→ Task instructions
Answer with a bare number: the count of lines in the records below that have the word "agent".

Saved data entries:
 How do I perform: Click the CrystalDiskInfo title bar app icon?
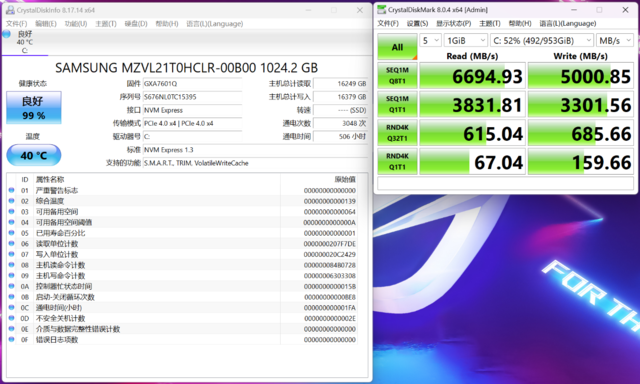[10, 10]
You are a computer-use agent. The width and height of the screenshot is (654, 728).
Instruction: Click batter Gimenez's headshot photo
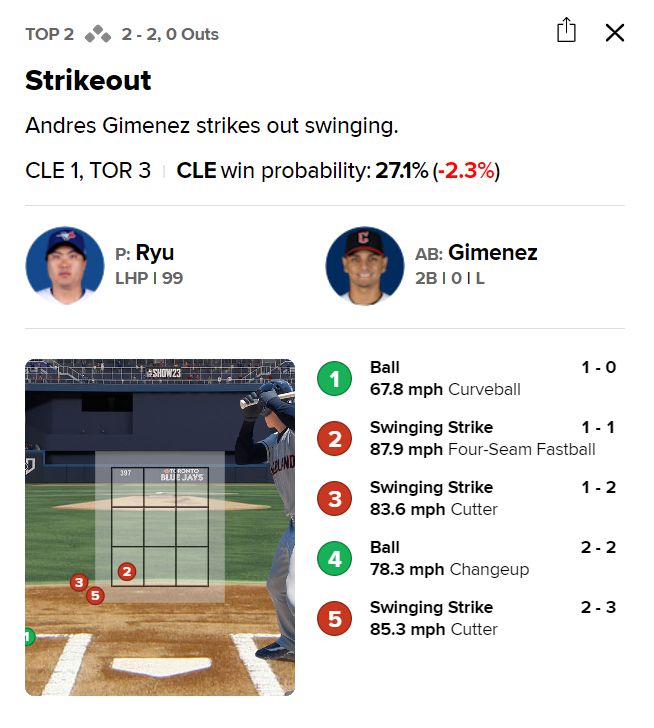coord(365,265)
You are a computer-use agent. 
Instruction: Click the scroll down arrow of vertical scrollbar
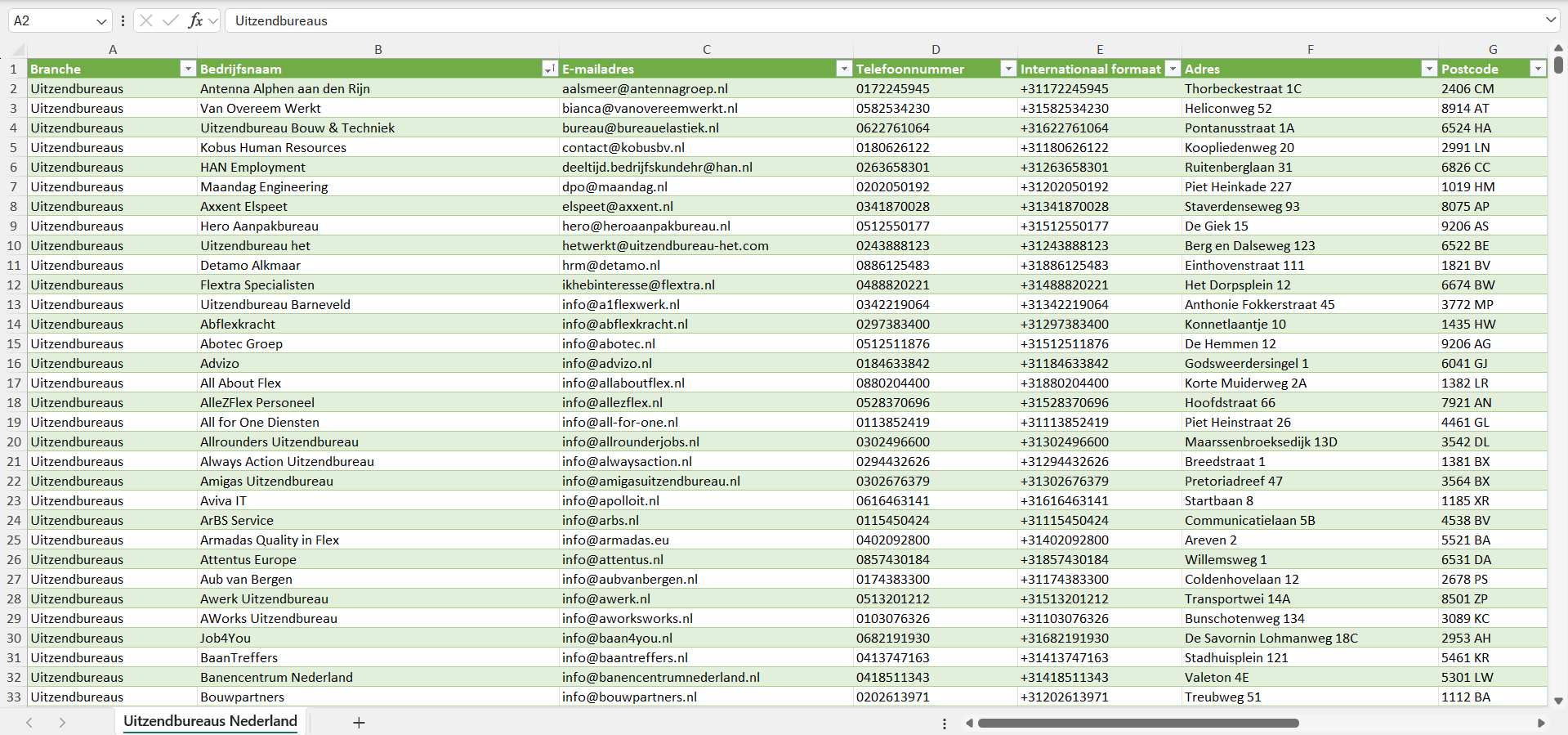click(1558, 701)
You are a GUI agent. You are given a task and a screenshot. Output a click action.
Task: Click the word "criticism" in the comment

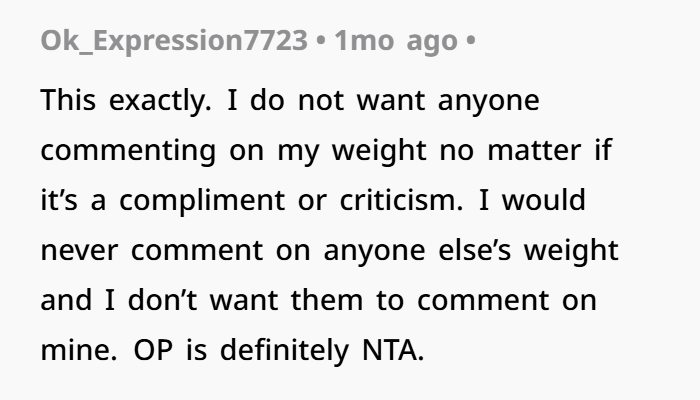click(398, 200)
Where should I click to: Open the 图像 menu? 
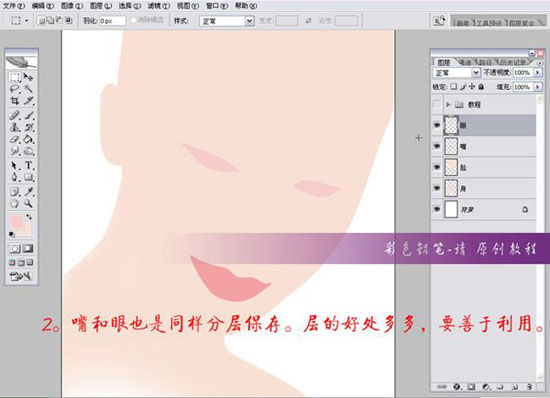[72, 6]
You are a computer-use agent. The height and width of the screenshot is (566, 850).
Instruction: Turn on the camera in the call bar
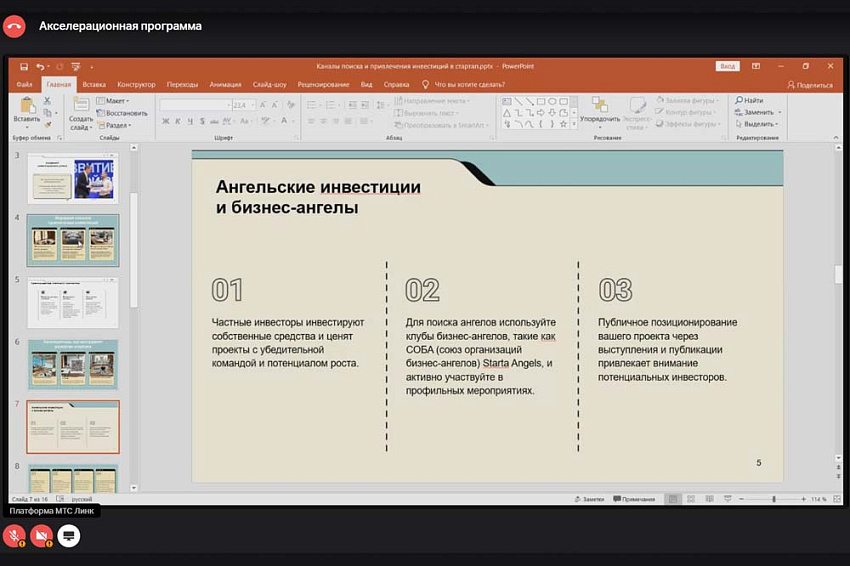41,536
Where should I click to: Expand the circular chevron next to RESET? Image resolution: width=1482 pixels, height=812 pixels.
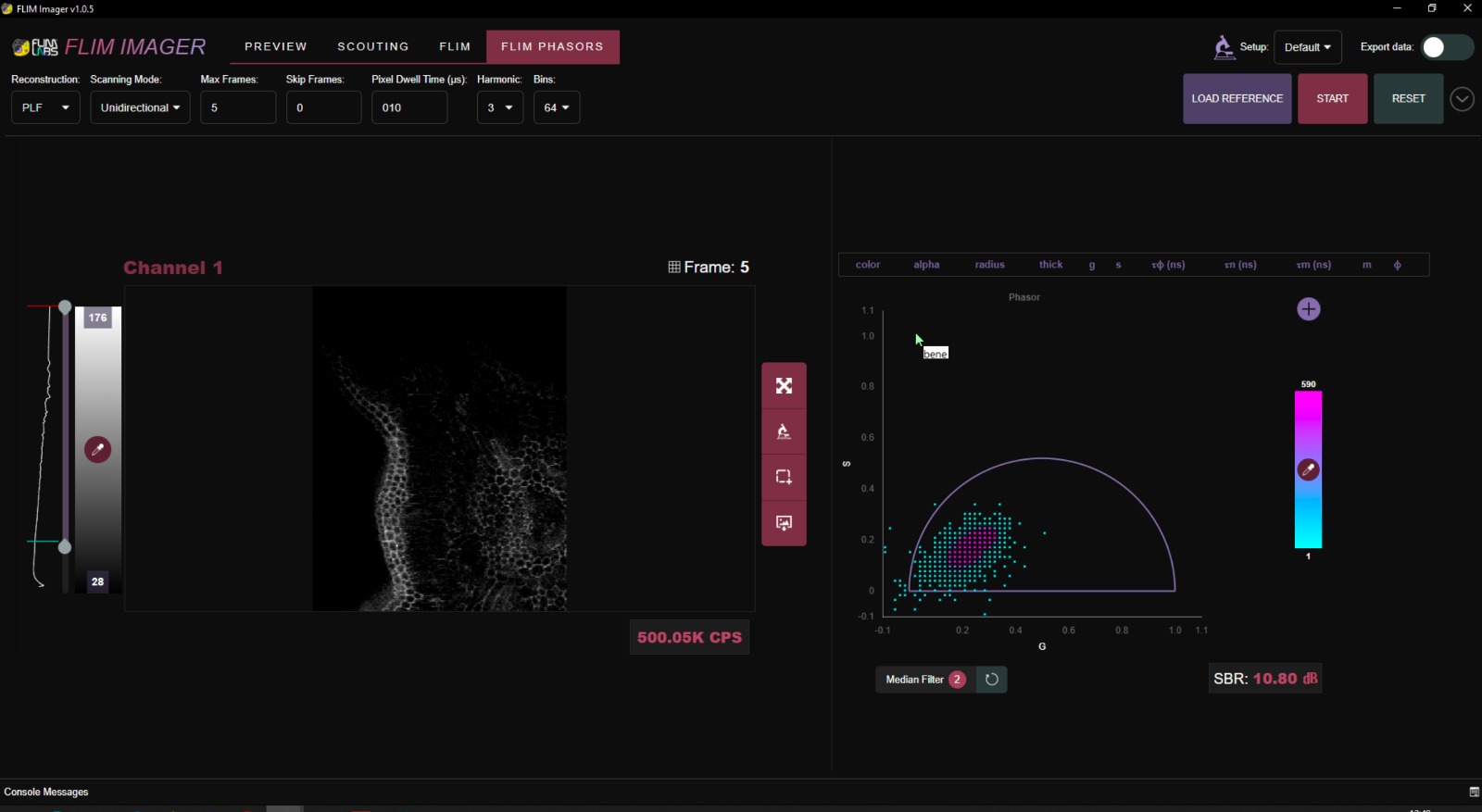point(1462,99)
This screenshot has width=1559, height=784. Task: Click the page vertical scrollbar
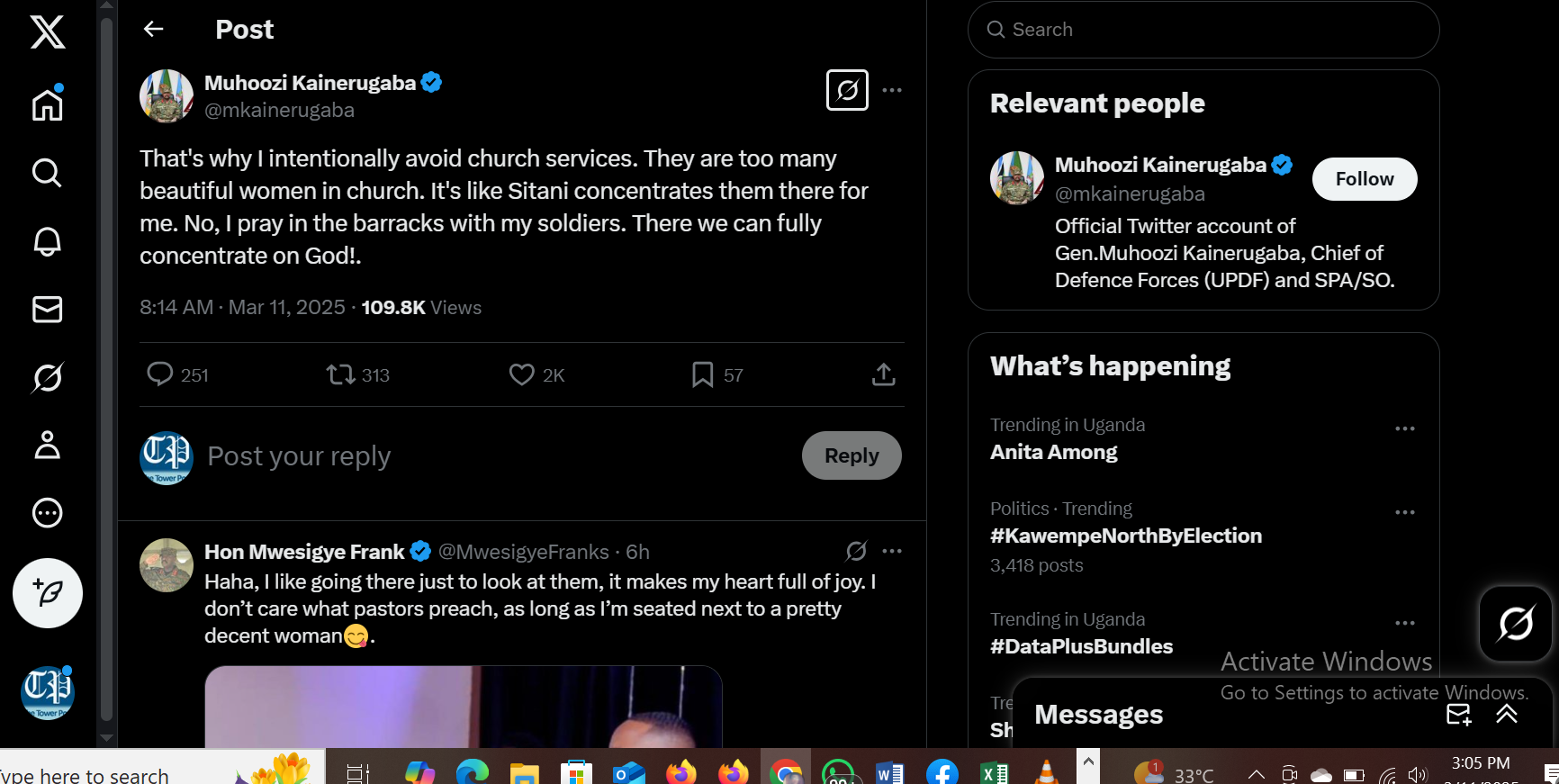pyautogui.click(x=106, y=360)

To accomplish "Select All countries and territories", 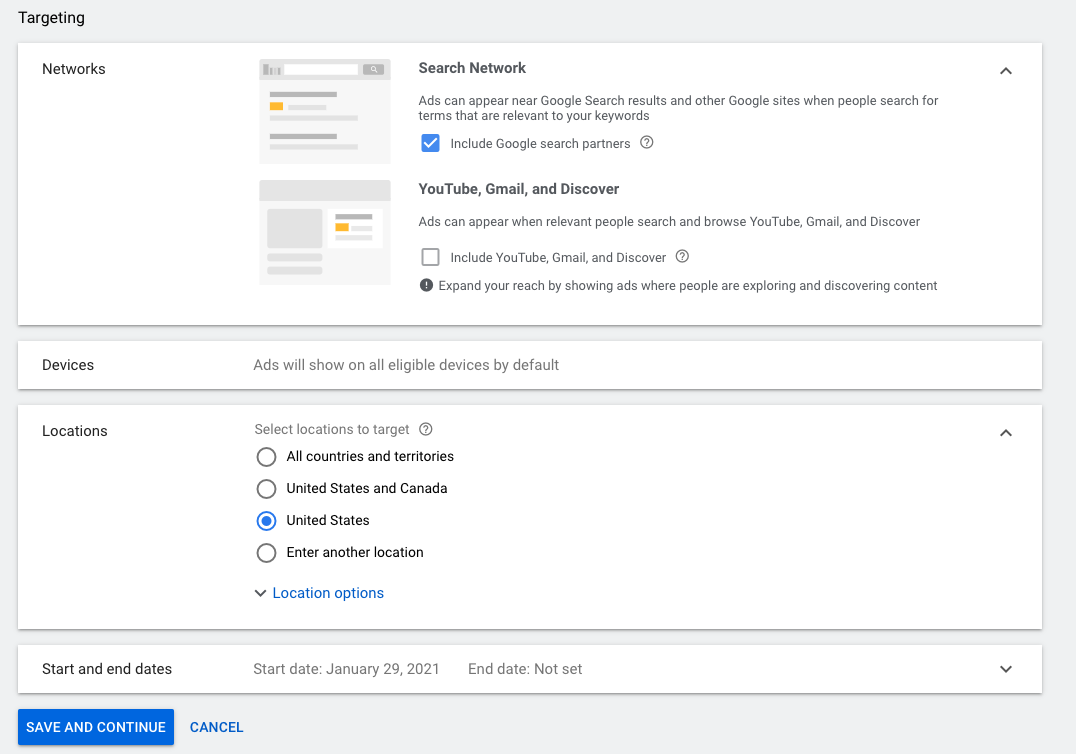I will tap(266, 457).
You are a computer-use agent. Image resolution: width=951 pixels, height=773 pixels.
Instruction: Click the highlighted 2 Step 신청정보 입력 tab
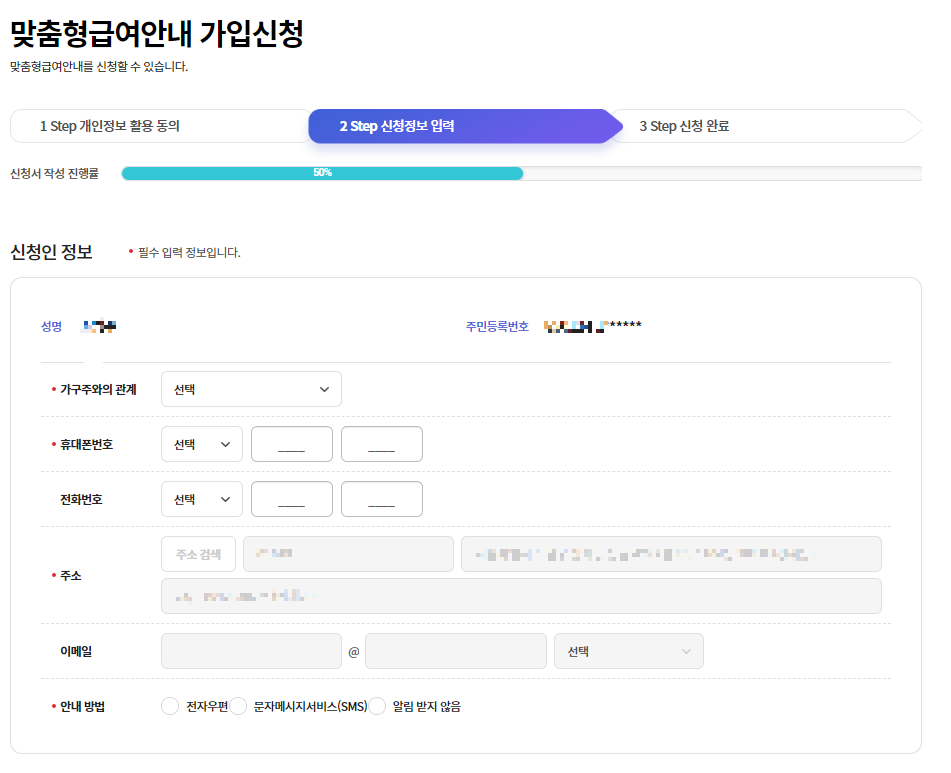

→ Output of the task
5